Author Will Use Online Technology to Offer a Glimpse Into the Creative Process
By JEFFREY R. YOUNG
While baring the body for Webcams may be verging on passé, an award-winning author at Florida State University will soon be using the technology to reveal something it has largely ignored: the writing process.
Starting October 30, Robert Olen Butler, a creative-writing professor, will permit anyone to take a peek at his creative process -- as he writes a short story. A camera will be trained on his computer screen, and a microphone will capture any comments he makes as he writes. The video and audio will be available at his Web site.
"For a writer or an artist, this is a kind of daunting and scary thing to allow all of the mistakes, all of the awkwardness, all of the false starts to be shown," says Mr. Butler, whose collection of stories A Good Scent From a Strange Mountain (1992) won the 1993 Pulitzer Prize for fiction. The professor hopes his literary exhibitionism will serve as a teaching tool for aspiring writers.
"The basic irony about teaching an art form is you end up teaching abstractly and analytically about a process that is the antithesis of that mode of thought," he says.

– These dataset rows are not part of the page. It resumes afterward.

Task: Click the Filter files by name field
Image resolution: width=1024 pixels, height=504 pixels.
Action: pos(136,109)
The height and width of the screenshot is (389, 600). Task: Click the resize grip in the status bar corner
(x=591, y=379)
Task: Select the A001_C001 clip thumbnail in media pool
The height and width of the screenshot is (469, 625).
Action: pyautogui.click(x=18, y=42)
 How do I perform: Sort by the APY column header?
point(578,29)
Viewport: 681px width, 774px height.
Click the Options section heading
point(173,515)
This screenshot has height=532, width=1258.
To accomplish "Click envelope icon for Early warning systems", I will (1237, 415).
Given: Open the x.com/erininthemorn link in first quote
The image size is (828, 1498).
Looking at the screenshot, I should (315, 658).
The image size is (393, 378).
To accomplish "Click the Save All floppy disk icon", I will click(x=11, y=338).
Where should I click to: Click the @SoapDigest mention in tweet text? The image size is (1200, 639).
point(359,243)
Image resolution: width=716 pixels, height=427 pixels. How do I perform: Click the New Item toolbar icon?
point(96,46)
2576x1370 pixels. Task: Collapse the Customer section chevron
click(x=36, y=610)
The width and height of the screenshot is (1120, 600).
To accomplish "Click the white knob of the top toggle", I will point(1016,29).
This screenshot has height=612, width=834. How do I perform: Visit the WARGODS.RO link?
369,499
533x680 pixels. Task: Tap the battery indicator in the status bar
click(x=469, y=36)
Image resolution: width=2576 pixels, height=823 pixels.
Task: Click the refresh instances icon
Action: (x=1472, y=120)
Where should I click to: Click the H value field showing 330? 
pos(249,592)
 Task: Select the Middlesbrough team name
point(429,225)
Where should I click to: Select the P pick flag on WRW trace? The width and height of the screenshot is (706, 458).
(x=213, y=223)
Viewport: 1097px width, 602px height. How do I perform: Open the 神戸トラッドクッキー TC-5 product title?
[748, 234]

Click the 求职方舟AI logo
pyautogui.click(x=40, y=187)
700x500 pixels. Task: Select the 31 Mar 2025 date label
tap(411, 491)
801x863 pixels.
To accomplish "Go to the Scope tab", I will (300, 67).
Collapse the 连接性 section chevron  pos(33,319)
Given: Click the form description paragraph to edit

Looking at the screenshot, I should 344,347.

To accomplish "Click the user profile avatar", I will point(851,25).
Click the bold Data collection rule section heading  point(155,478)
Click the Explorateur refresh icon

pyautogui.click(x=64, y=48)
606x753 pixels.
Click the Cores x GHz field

Mr. Butler plans to write at scheduled times over a three-week period. After each session, he will respond to questions sent in by e-mail. The sessions will be archived on the Web site.
Jeffrey L. Hanson, a student of Mr. Butler's, says the project fits in with Mr. Butler's teaching style, which is far more humble and open than most writing teachers he has had.
During one class, for instance, Mr. Butler brought in a draft of one of his own early stories, warning students that it was awful. "And it sure was," says Mr. Hanson. "A lot of teachers like to hide that stuff."
But Mr. Butler says he has a history of writing in public: He penned his first four published novels on the Long Island Rail Road, while commuting to a job in Manhattan.